In response to the rapid warming of the Earth’s oceans, governments, scientific institutions, and international organizations are mobilizing new strategies to reduce carbon emissions and protect marine ecosystems, including expanding green energy infrastructure and advancing large-scale ecosystem restoration efforts.
The United Nations (UN) has renewed pressure on member states to meet their Paris Agreement commitments, while initiatives like the Global Ocean Observing System (GOOS) and the High Seas Treaty work to strengthen ocean monitoring and protect marine biodiversity.

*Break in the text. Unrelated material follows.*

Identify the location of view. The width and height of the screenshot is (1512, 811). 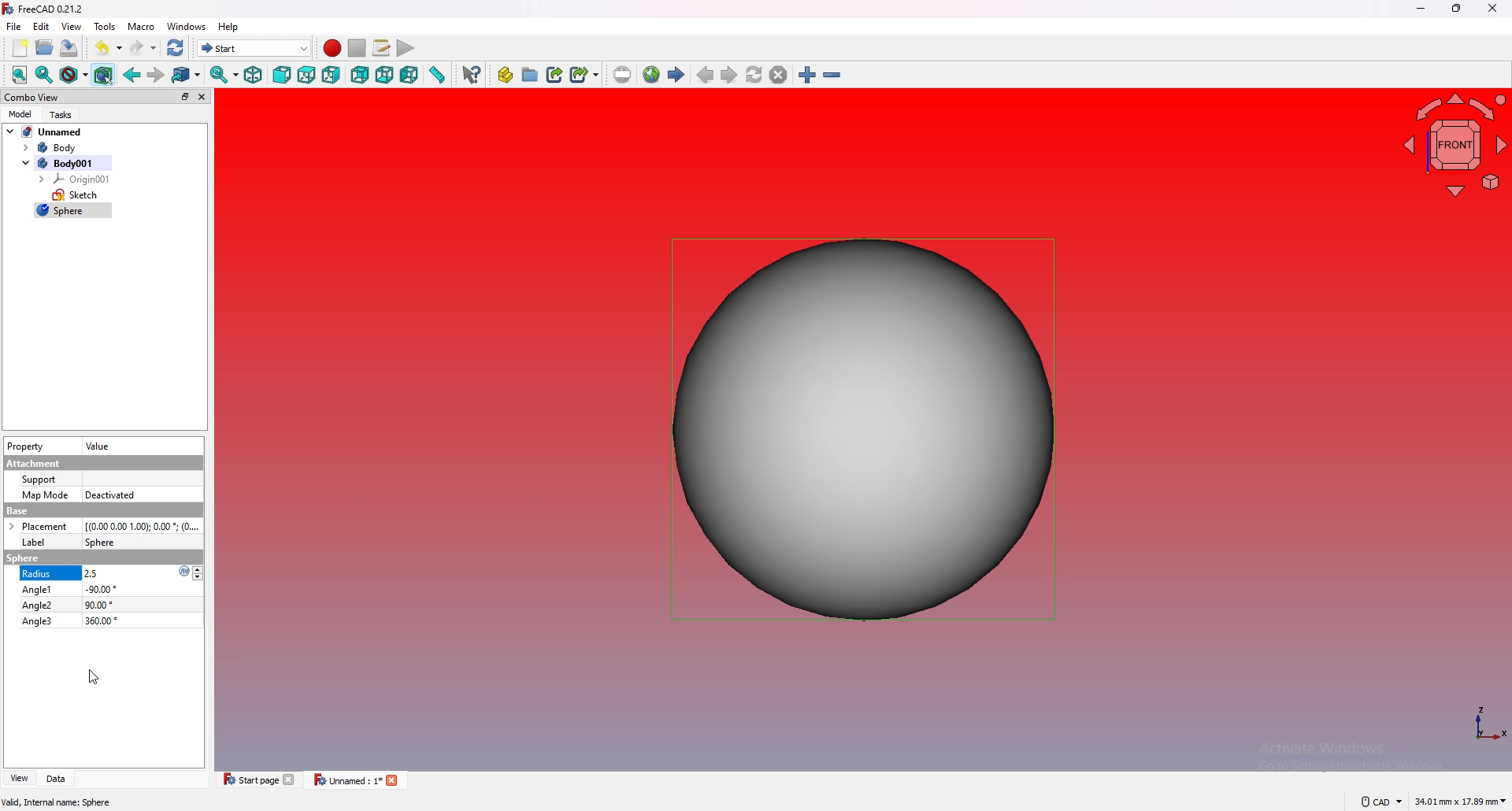
(71, 27).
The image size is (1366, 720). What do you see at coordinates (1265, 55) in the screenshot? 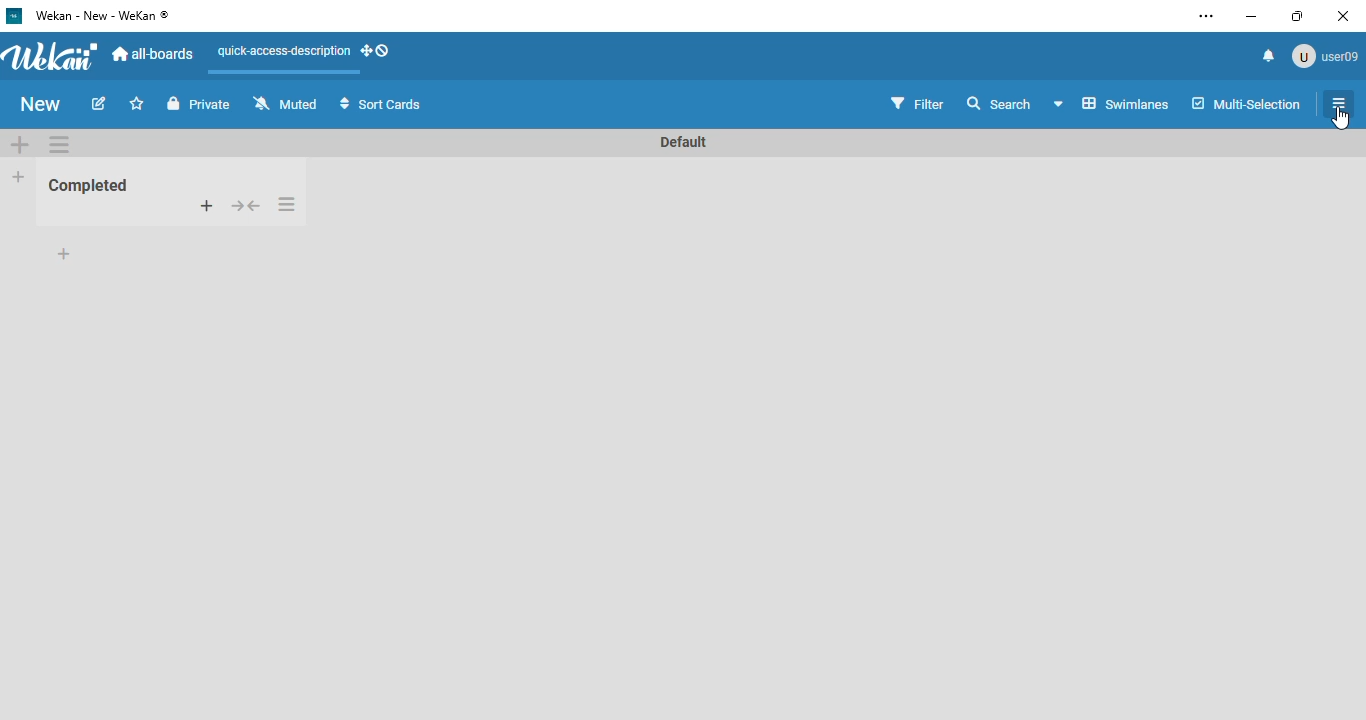
I see `notifications` at bounding box center [1265, 55].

Scientists are also testing emerging methods to counteract climate-driven changes in the ocean. In late 2025, marine scientist Adam Subhas and his team released 16,200 gallons of sodium hydroxide into the ocean in an effort to neutralize rising acidity levels. Though controversial and still in early development, the experiment reflects a growing interest in exploring non-traditional tools that could stabilize marine ecosystems.
“As long as the Earth’s heat continues to increase, ocean heat content will continue to rise and records will continue to fall. The biggest climate uncertainty is what humans decide to do. Together, we can reduce emissions and help safeguard a future climate where humans can thrive,” said Abraham.